(Stored records)
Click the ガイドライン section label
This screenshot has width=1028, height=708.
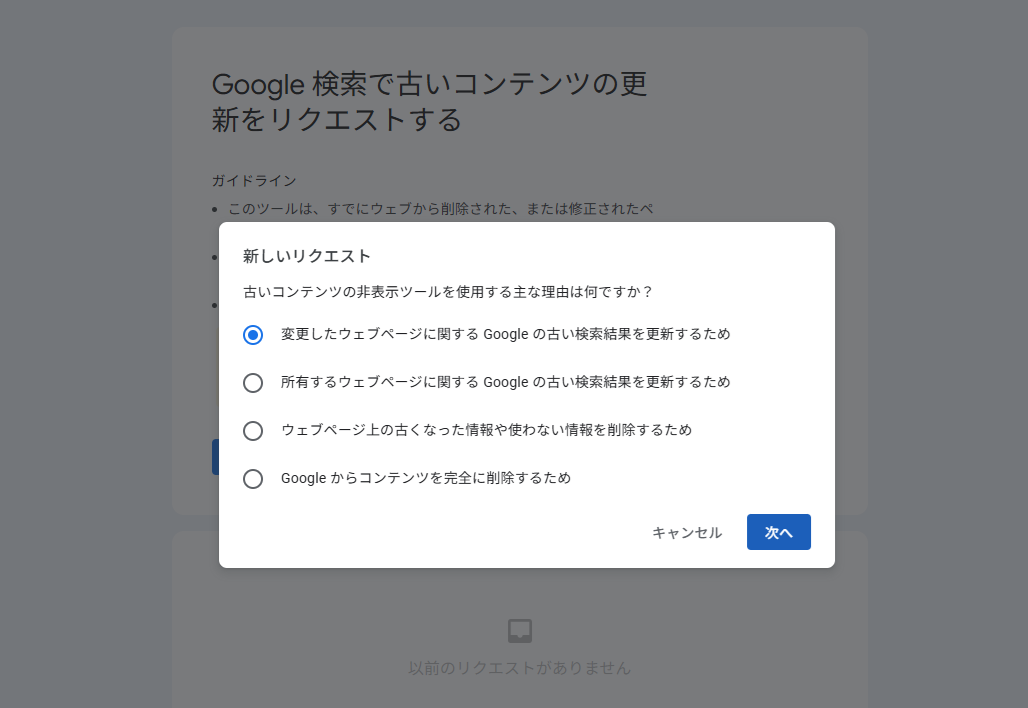click(x=254, y=181)
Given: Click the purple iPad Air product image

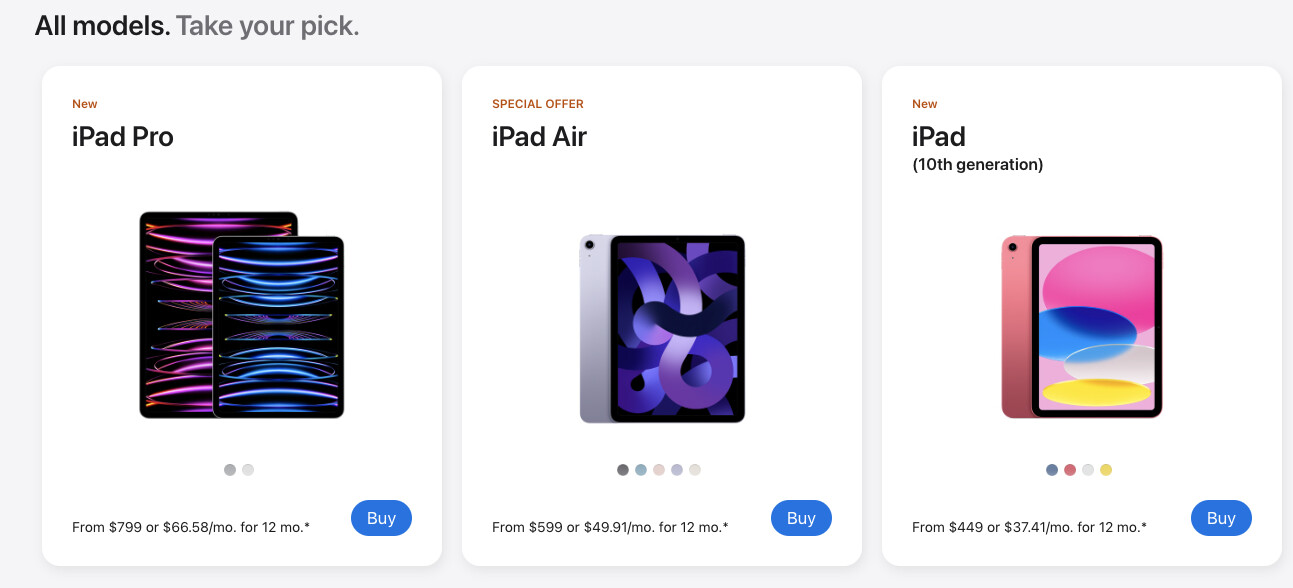Looking at the screenshot, I should [x=662, y=329].
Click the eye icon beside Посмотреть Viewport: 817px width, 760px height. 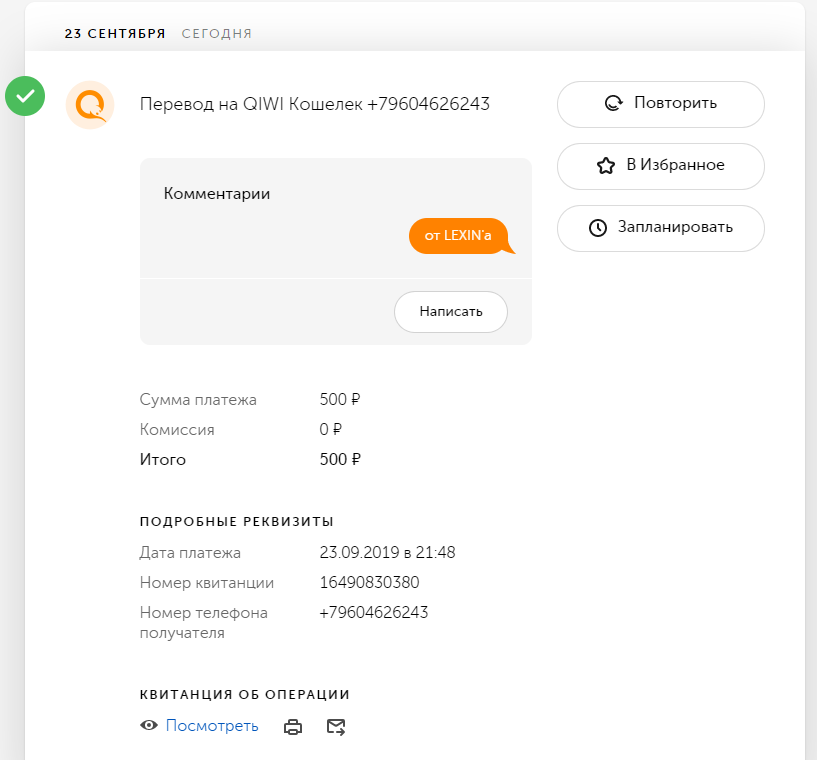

• [Task goal]
Restate the data above exactly, stripping out each image.

• [Your solution]
Click the ガイドライン section label
This screenshot has width=1028, height=708.
click(x=254, y=181)
Given: Click the purple iPad Air product image

Looking at the screenshot, I should [x=662, y=329].
Click the eye icon beside Посмотреть Viewport: 817px width, 760px height. 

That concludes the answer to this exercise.